Data to use Block Start
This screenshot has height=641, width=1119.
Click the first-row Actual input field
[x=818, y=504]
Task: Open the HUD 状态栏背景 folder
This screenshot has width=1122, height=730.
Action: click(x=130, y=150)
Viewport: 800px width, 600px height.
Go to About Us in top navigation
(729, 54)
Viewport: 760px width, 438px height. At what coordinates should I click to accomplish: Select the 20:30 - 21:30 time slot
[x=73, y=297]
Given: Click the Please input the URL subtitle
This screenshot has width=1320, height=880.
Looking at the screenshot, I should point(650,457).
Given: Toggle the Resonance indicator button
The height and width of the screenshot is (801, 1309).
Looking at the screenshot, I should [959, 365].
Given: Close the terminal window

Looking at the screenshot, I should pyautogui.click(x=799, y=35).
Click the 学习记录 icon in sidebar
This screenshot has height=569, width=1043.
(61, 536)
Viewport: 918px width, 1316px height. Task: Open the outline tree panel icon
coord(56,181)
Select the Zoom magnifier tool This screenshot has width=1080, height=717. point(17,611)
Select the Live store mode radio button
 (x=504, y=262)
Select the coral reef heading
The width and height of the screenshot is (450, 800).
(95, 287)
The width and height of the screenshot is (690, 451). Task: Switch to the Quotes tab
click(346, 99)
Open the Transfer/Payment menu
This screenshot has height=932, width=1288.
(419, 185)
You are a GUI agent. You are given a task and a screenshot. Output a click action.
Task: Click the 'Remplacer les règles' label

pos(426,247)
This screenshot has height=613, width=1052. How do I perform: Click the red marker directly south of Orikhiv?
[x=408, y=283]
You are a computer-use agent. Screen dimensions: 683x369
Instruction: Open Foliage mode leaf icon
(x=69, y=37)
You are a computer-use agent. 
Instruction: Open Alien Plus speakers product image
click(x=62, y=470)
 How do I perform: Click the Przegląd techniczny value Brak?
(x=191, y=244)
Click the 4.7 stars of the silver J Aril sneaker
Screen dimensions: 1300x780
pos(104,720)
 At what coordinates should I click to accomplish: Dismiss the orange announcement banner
Data to use Block End
● Brief: Would you print the line containing "Click the 学习记录 icon in sidebar" and every line after it up to the end of the listing above, exactly, and nothing else?

● Task output:
Click the 学习记录 icon in sidebar
This screenshot has height=569, width=1043.
(61, 536)
Viewport: 918px width, 1316px height. Task: Open the outline tree panel icon
coord(56,181)
Select the Zoom magnifier tool This screenshot has width=1080, height=717. point(17,611)
Select the Live store mode radio button
 (x=504, y=262)
Select the coral reef heading
The width and height of the screenshot is (450, 800).
(95, 287)
The width and height of the screenshot is (690, 451). Task: Switch to the Quotes tab
click(346, 99)
Open the Transfer/Payment menu
This screenshot has height=932, width=1288.
(419, 185)
You are a GUI agent. You are given a task and a screenshot. Output a click action.
Task: Click the 'Remplacer les règles' label

pos(426,247)
This screenshot has height=613, width=1052. How do I perform: Click the red marker directly south of Orikhiv?
[x=408, y=283]
You are a computer-use agent. Screen dimensions: 683x369
Instruction: Open Foliage mode leaf icon
(x=69, y=37)
You are a computer-use agent. 
Instruction: Open Alien Plus speakers product image
click(x=62, y=470)
 How do I perform: Click the Przegląd techniczny value Brak?
(x=191, y=244)
Click the 4.7 stars of the silver J Aril sneaker
Screen dimensions: 1300x780
pos(104,720)
 At what coordinates should I click to accomplish: Dismiss the orange announcement banner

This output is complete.